• WHAT IS REQUIRED: Format the material from the line containing "This screenshot has width=340, height=305." through the line containing "Action: (x=356, y=140)" as a numbered list, omitting any blank lines.

• MATERIAL FOR THE TASK:
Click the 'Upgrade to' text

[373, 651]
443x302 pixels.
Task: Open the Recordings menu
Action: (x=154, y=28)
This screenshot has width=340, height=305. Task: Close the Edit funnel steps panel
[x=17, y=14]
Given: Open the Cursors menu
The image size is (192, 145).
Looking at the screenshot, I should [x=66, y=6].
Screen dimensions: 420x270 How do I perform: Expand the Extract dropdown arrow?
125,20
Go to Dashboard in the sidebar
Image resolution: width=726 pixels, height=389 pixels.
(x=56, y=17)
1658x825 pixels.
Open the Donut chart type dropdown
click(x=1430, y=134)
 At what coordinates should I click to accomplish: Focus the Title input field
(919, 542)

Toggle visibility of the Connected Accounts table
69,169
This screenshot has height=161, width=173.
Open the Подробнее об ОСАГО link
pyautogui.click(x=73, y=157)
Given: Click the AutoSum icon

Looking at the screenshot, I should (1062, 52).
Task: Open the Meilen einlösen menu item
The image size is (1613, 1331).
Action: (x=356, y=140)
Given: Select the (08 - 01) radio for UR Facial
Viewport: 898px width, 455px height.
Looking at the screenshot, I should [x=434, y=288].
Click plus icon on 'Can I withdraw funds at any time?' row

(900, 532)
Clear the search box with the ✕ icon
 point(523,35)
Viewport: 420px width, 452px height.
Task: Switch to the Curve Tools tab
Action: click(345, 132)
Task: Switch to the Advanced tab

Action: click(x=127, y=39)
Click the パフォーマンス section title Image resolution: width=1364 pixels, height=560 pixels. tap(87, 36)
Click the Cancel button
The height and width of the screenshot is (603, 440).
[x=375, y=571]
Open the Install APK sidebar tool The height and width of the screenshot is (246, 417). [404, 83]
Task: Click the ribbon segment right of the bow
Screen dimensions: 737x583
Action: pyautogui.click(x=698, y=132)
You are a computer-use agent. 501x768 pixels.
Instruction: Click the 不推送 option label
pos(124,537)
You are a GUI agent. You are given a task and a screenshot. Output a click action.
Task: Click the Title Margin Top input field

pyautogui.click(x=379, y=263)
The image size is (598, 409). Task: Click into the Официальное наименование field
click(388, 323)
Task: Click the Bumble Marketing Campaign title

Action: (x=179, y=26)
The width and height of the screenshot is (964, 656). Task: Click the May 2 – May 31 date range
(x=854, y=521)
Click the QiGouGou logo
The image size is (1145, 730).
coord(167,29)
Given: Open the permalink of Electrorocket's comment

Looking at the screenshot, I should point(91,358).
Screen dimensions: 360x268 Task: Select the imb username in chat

• RESULT FOR THIS EXERCISE:
1. This screenshot has width=340, height=305. Task: Close the Edit funnel steps panel
2. [x=17, y=14]
3. Given: Open the Cursors menu
4. The image size is (192, 145).
5. Looking at the screenshot, I should [x=66, y=6].
6. Screen dimensions: 420x270 How do I perform: Expand the Extract dropdown arrow?
7. 125,20
8. Go to Dashboard in the sidebar
9. Image resolution: width=726 pixels, height=389 pixels.
10. (x=56, y=17)
11. 1658x825 pixels.
12. Open the Donut chart type dropdown
13. click(x=1430, y=134)
14.  At what coordinates should I click to accomplish: Focus the Title input field
15. (919, 542)
16. Toggle visibility of the Connected Accounts table
17. 69,169
18. This screenshot has height=161, width=173.
19. Open the Подробнее об ОСАГО link
20. pyautogui.click(x=73, y=157)
21. Given: Click the AutoSum icon
22. Looking at the screenshot, I should (1062, 52).
23. Task: Open the Meilen einlösen menu item
24. The image size is (1613, 1331).
25. Action: (x=356, y=140)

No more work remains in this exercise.